A report released by the U.S. Federal Trade Commission last week said that the country’s three largest pharmacy benefit managers (PBMs) netted $7.3 billion between 2017 and 2022 by marking up drug prices at pharmacies owned by their parent companies and reimbursing them above their acquisition cost for the drugs. According to the report, top-three PBMs paid unaffiliated pharmacies less for the very same medicines.
The FTC also found that PBMs marked up some specialty generic drugs dispensed at their affiliated pharmacies by thousands of percent, including cancer and HIV treatments that have been distributed by fake online pharmacies and black market medicine operations.
Domestic News
Nevada’s Board of Pharmacy disciplined two pharmacists for using unsafe compounded weight-loss injections.

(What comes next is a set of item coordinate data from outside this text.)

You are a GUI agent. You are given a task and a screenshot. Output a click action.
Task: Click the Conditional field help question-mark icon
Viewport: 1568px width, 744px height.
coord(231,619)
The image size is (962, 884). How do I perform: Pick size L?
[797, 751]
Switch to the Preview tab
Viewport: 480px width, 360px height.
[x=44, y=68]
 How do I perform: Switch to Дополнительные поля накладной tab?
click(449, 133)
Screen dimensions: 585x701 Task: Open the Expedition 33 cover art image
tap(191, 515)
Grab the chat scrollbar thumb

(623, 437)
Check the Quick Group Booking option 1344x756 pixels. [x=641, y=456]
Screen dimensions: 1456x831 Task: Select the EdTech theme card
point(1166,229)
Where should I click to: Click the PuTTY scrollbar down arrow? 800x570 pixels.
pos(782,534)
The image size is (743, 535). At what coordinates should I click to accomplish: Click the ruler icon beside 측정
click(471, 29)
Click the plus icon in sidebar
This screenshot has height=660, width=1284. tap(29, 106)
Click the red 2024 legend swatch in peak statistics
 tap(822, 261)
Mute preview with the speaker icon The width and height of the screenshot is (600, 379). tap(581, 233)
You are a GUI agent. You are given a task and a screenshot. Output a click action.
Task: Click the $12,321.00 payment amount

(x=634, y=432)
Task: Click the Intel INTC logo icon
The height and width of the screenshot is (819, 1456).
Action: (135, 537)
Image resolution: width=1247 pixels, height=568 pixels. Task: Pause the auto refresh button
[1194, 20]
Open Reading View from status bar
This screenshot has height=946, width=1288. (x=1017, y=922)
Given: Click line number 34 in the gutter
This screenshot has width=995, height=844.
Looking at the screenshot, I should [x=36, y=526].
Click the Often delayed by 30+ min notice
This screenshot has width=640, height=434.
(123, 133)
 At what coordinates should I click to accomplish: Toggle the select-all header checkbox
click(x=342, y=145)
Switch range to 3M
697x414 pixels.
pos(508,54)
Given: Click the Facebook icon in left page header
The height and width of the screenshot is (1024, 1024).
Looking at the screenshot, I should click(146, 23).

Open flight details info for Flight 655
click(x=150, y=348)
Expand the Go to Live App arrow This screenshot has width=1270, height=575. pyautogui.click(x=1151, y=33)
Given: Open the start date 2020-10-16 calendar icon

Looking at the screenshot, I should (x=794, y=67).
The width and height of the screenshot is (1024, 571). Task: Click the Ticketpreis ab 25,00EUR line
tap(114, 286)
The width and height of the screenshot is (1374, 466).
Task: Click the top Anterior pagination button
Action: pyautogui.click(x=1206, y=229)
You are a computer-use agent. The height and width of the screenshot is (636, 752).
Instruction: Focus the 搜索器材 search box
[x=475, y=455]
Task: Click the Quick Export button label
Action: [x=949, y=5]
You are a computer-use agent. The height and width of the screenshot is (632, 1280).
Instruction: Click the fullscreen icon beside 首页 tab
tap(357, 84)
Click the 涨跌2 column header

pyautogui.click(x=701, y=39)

The FDA warned health care professionals not to confuse non-sterile nasal solutions manufactured by BPI Labs LLC and Endo USA with the same companies’ sterile epinephrine injections despite very similar labels and packaging. The FDA has received more than 25 reports of confusion between the products since 2016, including one in which a patient risked serious infection after being injected with non-sterile solution.
The Nevada State Board of Pharmacy put two pharmacists in Laughlin on probation for dispensing at least 51 syringes of adulterated weight loss injections. Some of the products were purchased from a pharmacy in Arizona that was shut down after authorities found it had dispensed drugs made without a sterile facility, as well as products purchased from unknown online sources.
A federal judge in California sentenced Adan Ruiz of Garden Grove and Omar Navia of South Los Angeles to 215 and 180 months, respectively, for supplying two men who used the dark web and messaging apps to sell more than 123,000 fentanyl-laced M30 pills to customers in all 50 states.
In Massachusetts, Lowell resident Brian Gingras and Lynn resident Sebastien Bejin pleaded guilty in separate cases for their roles in drug trafficking rings that involved the manufacture of fake Adderall, Xanax and oxycodone pills. Pill presses were seized in both investigations.
International News
Counterfeit meningitis vaccines were dispensed in Pakistan.
Pakistan’s Ministry of National Health Services reported that a private pharmacy that took referrals from an official government vaccine center had supplied Saudi Arabia-bound travelers with fake meningitis vaccinations.